FLIC was introduced and put together as part of the research for the following paper: MODEC: Multimodal Decomposable Models for Human Pose Estimation
300-W (300 Faces In-the-Wild)
One of the most significant challenges in human pose estimation is automatic facial detection “in the wild” for computer vision models.
300 Faces In-the-Wild (300-W) was an academic challenge to benchmark “facial landmark detection in real-world datasets of facial images captured in the wild.” It was held back in 2013 and has been repeated since, in conjunction with International Conference on Computer Vision (ICCV) and the Image and Vision Computing Journal.
If you want to test computer vision models on this dataset, you can download it here: [part1][part2][part3][part4]. Annotations were applied using the Multi-PIE [1] 68 points markup.
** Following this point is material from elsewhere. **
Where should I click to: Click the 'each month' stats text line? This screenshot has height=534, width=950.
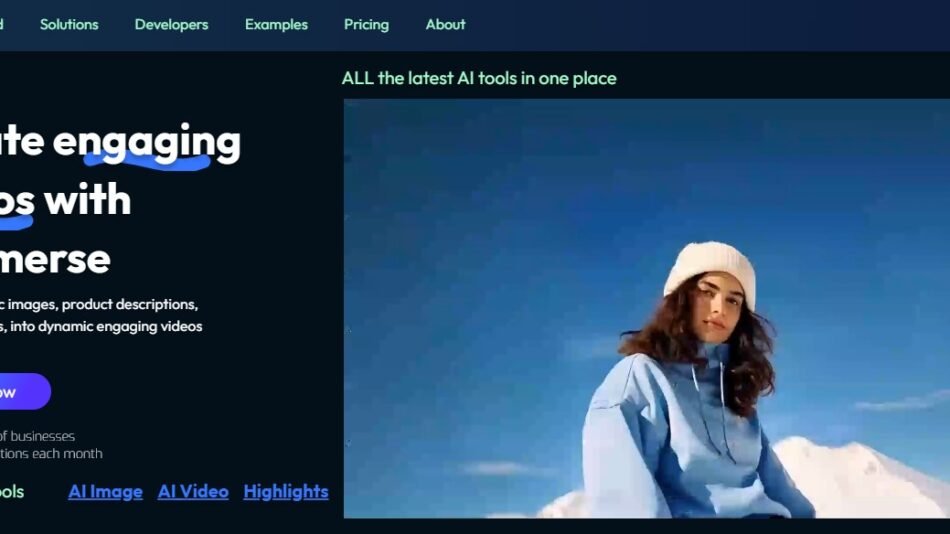[x=52, y=453]
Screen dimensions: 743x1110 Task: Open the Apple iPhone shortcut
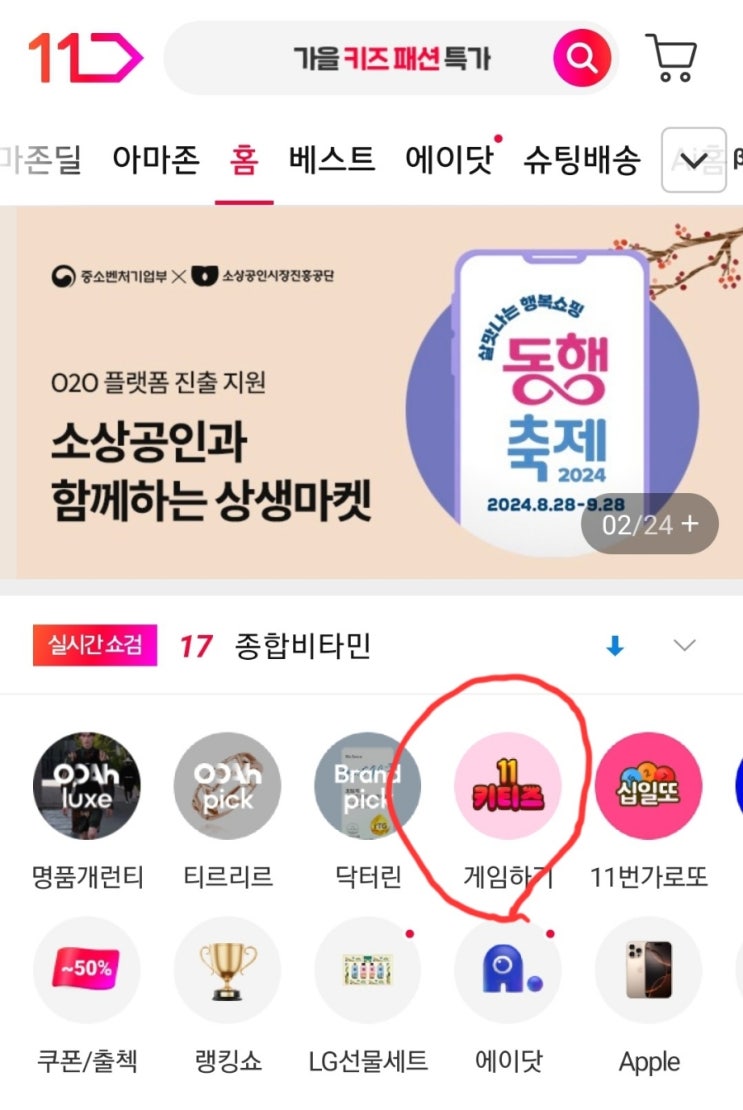[x=648, y=970]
Although the license isn’t for commercial use.
300-W was organized and coordinated by the Intelligent Behaviour Understanding Group (iBUG) at Imperial College London.
Labeled Face Parts in the Wild
The Labeled Face Parts in-the-Wild (LFPW) dataset includes 1,432 facial images pulled from simple web-based searches and annotated with 29 labels.
It was introduced by Peter N. Belhumeur et al. in the following research paper: Localizing Parts of Faces Using a Consensus of Exemplars.
Rapid Human Poes Estimation Computer Vision Model Training and Deployment
One of the most cost and time-effective ways to develop and deploy human pose estimation models for computer vision is to use an AI-assisted active learning platform, such as Encord.
At Encord, our active learning platform for computer vision is used by many sectors - including healthcare, manufacturing, utilities, and smart cities - to annotate human pose estimation videos and accelerate their computer vision model development.
Human Pose Estimation Frequently Asked Questions (FAQs)
What is Human Pose Estimation?
Human Pose Estimation (HPE) is a way of capturing 2D and 3D human movements using labels and annotations to train computer vision models. You can apply object detection, bounding boxes, pictoral structure framework (PSF), and Gaussian layers, and even using convolutional neural networks (CNN) for segmentation, detection, and classification tasks.
The aim of pose estimation is to create a skeleton-like outline of the human body or a keypoint representation of joints, movements, and facial features.
One way to achieve production-ready models is to use free, open-source datasets, such as the 15 we’ve covered in this article.
What are the best datasets for 3D pose estimation?
Most of the pose estimation datasets in this article can be used for 3D HPE. Some of the best and most diverse include Humans3.6M, COCO, and the CMU Panoptic Studio Dataset.
What are the best datasets for pose estimation in crowded environments?
Capturing data and applying labels for computer vision models when people are in crowds is more challenging. It takes more computational power to train a model for a multi-person pose estimation task, and naturally, more time and work is involved in labeling multiple people in images.
To make this easier, there are open-source datasets that include people in crowded environments, such as AMASS, VGG, and FLIC.
What is top-down human pose estimation?
The top-down approach for human pose estimation is normally used for multi-person images and videos. It starts with detecting which object is a person, estimating where the relevant body parts are (that will be labeled), and then calculating a pose for every human in the labeled images.